REQUIRED WORK - Lines from the one containing "Instruction: Click the 退出 logout link" through the end of the entries below: set them down exactly, both ends included, with nothing added.

Stored records
____
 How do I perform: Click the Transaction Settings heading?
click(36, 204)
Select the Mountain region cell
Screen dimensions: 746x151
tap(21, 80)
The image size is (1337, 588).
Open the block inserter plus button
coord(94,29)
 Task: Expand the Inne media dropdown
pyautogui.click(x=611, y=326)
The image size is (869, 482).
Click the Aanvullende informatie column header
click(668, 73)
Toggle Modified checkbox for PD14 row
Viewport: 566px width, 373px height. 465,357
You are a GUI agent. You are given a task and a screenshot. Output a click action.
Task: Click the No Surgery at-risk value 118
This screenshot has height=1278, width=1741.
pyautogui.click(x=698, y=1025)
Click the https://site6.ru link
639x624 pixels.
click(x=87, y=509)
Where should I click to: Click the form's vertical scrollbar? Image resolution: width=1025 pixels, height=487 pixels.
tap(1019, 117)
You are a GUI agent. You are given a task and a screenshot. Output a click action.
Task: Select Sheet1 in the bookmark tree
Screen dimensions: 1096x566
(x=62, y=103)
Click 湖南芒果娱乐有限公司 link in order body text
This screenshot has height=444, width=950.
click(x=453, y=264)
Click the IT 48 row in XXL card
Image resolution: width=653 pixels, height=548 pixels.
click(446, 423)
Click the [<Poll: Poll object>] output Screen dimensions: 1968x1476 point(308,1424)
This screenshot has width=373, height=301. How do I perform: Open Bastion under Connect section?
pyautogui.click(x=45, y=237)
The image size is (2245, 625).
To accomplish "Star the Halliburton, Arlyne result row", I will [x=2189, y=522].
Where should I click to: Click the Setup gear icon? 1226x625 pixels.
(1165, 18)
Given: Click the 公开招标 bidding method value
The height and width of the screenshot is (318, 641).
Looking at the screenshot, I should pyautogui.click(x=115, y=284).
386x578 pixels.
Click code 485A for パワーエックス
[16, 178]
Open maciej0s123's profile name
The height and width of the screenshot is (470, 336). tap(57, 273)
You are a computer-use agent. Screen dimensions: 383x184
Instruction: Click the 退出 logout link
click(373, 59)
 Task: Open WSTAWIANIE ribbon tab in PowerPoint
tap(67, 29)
____
ANSWER FOR THE TASK -
Instruction: Click the 退出 logout link
click(373, 59)
 Task: Open WSTAWIANIE ribbon tab in PowerPoint
tap(67, 29)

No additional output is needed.